Work required:
Answer these questions from the post about the writer's Amnesty stories:
1. In what year did the writer start the series?
2. How many pages long was the post in the google doc?
3. Which cryptid did the writer turn Boyd into?

Extract provided:
Anon, THANK YOU for enabling me, you have my fucking life in your hands
I’ll preface all of this by saying that everything in this post is related to my long-form Amnesty works, The Moth who Came In from the Cold and The Children of Sylvain. If you haven’t read those, then you’ll be pretty damn confused, so I guess now is as good of a time to plug them - and the series - as any. A heads up: I started it back in 2018, and everything in TCOS is just… very VERY loosely associated with Amnesty canon at this point. Same root premise, same characters, but back in 2018 even I couldn’t predict where arcs 4 and 5 ended up going. TMWCIFTC was written as the logical progression, in my head, of an alternate arc 4, and everything that happened in TCOS is based off of that progression. It’s got almost no connection to the actual canon at this point. I’ll be recapping some of the more important plot points for context, though.
Here’s hoping the read-more works. This was 7 pages long in the google doc I prepared this in, so I apologize in advance to everyone on my dash if this got fucked up. Spoilers for TMWCIFTC ahead, as well as general vague spoilers for Amnesty.
So everything’s coming up roses. Fantastic. Let’s start with the biggest thing: how the characters of Agent Stern and Boyd Mosche have changed from canon to this AU.
Boyd’s Changes:
We’ll start with Boyd, because this motherfucker is UNRECOGNIZABLE from canon. On god, that is all Griffin’s fault. Pretty much all of Boyd’s character was concentrated in arc 4 of Amnesty, and honestly? He was a fantastic character there. Loved him as a counterpart to Ned. He gave off an air of “the ends justify the means” in almost everything he did - especially how he was willing to do anything, including blackmail Ned to hell and back, to get back to England - which I’ve grafted into my version of him. The angst-loving part of my brain seized on the tragic possibilities of his relationship with Ned and was bumping “No Children” by the Mountain Goats every time they interacted. Great stuff, interesting complexity, was genuinely surprised when he kicked it.
All that happened after I introduced him as a character in TMWCIFTC. My version of him retains the smooth-talking Britishness of him, with the aforementioned “ends justify the means” logic for everything; I’d probably sort him as a chaotic neutral, with basically all of his points in wisdom, charisma and strength with very few in intelligence. I tried to work with that for the start. We knew nothing about Boyd at the time I was writing TMWCIFTC, so my brain wanted to fill in that blank for jokes and giggles and haha funny’s and was like, “Yo what if Boyd was a Sylph this entire time? Wouldn’t that be fucking hilarious?” 
And that’s what I did. What happened to make this version of Boyd was a bit of a random “perfect storm” of influences and choices, which really only got sharpened because of my one-shot The Devil Went Down To Georgia. That one’s the main source of all Boyd lore, even though I barely reference it these days because he’s gone so far off the rails it’s a miracle I can keep him straight. 
I’ve talked about The Devil Went Down To Georgia a lot in relation to Boyd on here. TL;DR, I decided to make him two things: a violinist and a Sylph/cryptid, specifically the Jersey Devil. Yes, he is still British. I chalk it up lore-wise to a few things: the original Jersey Devil is more of a distant relative, Boyd crossed over from Sylvain and ended up in Britain sometime after that, and just willingly chose to keep up the British persona Bastard. I don’t think about it too much. He’s been a criminal from the very beginning; he’d been in prison on Sylvain, went through some shit there that made him steal a crystal and book it, and he continued to do crime on Earth to survive.

Data segment:
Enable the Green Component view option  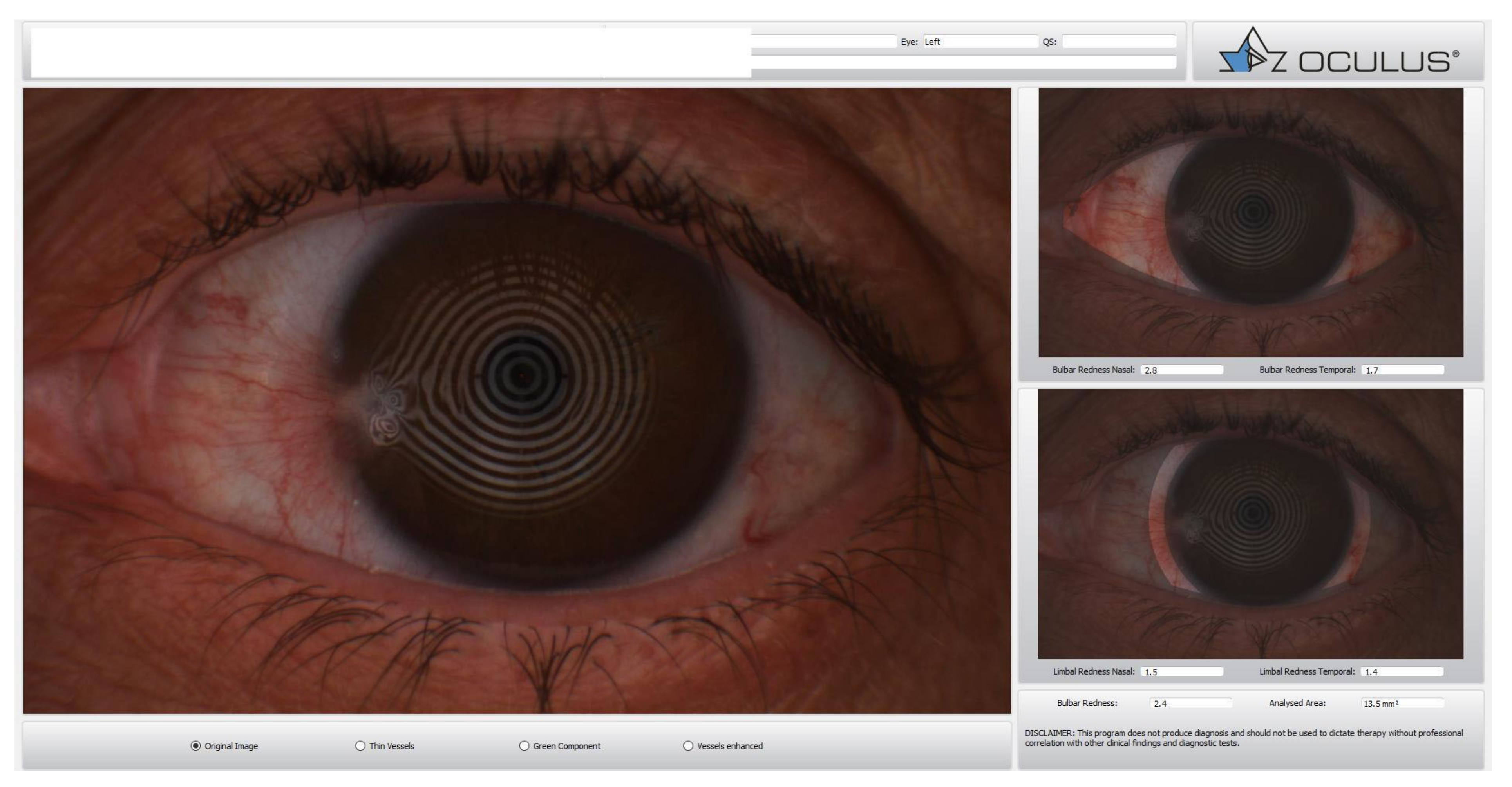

The response:
1. 2018
2. 7 pages
3. The Jersey Devil